Overall, the team came away with one Gold Medal, three Silver Medals, and 11 Bronze Medals. Marker, competing in his second competition, received a third-place medal in the Contemporary Cooking Arts category. His Bronze Medal winning dish was a pan seared duck with mashed sweet potatoes and sautéed snap peas and shitaki mushrooms.
He also received a Bronze medal as a member of the Fort Campbell Field Cooking team.
"The judges this year were real sticklers, and for a Pfc. to come out and do this well is an achievement," said Maj. Jamie Carson, Public Affairs spokesperson for the Combined Arms Support Command. "There were sergeant first classes who competed in this competition for the first time in their careers. He's got to be pretty pumped."
Marker, a food service specialist assigned to the 101st Sustainment Brigade Dining Facility, was his harshest critic.
"My performance could have been better in how I did with the timing and preparation of my dish," he said.
Marker said he had never prepared a duck before, and not listening to more experienced chefs on how to properly prepare one cost him points.
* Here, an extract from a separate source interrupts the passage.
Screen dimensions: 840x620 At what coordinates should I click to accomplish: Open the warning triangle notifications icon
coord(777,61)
"It was hard to bet the concept of doing the pan-sear. As I pulled it out of the pan, it didn't look crusted enough, but I didn't really listen to the others as they gave me advice. I wanted it to be my dish," he said.
Brigade food adviser, Chief Warrant Officer Three Joseph Wisniewski, said the event is not only about competing against the best cooks, it's also about learning.
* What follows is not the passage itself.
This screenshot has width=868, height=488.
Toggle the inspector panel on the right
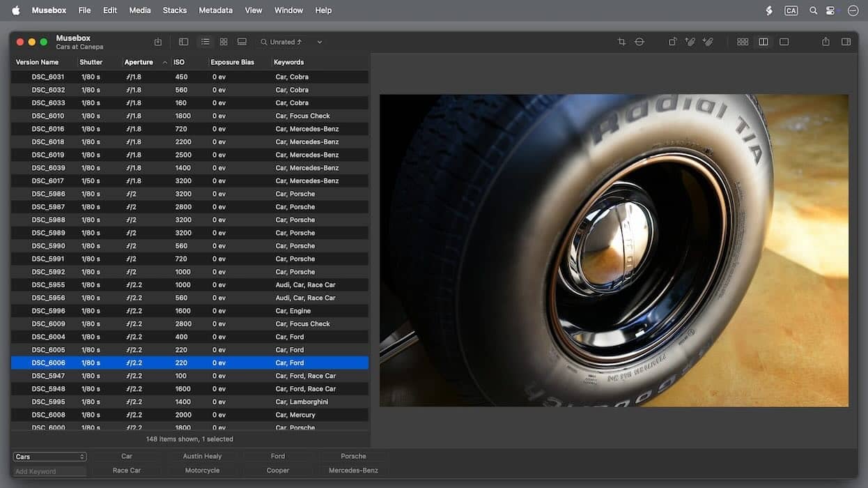[846, 42]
"Everyone talks and learns from one another. We come here to win the gold, but we also come here to learn," he said.
This is the second team Wisniewski has led from Fort Campbell, which is comprised of food service specialists from the 101st Airborne Division's various brigade combat teams.
The Culinary Arts Competition is a two-week long event where the military's best cooks from around the world square off against each other in a variety of food preparation challenges, which include field team cooking, a senior chef competition, a contemporary cooking competition, and preparing a “mystery dish” with unknown food items provided.
Wisniewski said this year's team was fairly young, comprised of one staff sergeant and the rest specialist and below, but was improved from the previous year's team.
"We had more time to prepare and a longer period to get ready," he said. "We were able to get a containerized kitchen to practice with, and it made a lot of difference. They were actually able to cook the meals they planned using the equipment they needed, and were able to learns the ins and outs of that kitchen," he said.
The cooks spent the past two weeks preparing their dishes in a fast paced environment, working 15 hours a day on average, Wisniewski said. They spent 24 hours preparing their cold table dishes for that particular event, he said.
"Some of them found out how really tough it is compete in one of these. Lots of long hours and late nights," he said. "You can't really compensate for sleep, so you try to keep a light-hearted approach to the competition in those cases."
Next step for the team is heading back to Fort Campbell and build on this year's experience. For Marker, he said he'll continue taking his Culinary Arts classes at Austin-Peay State University to learn even more about his craft.
"It was a lot of hard work for this bronze medal," he said.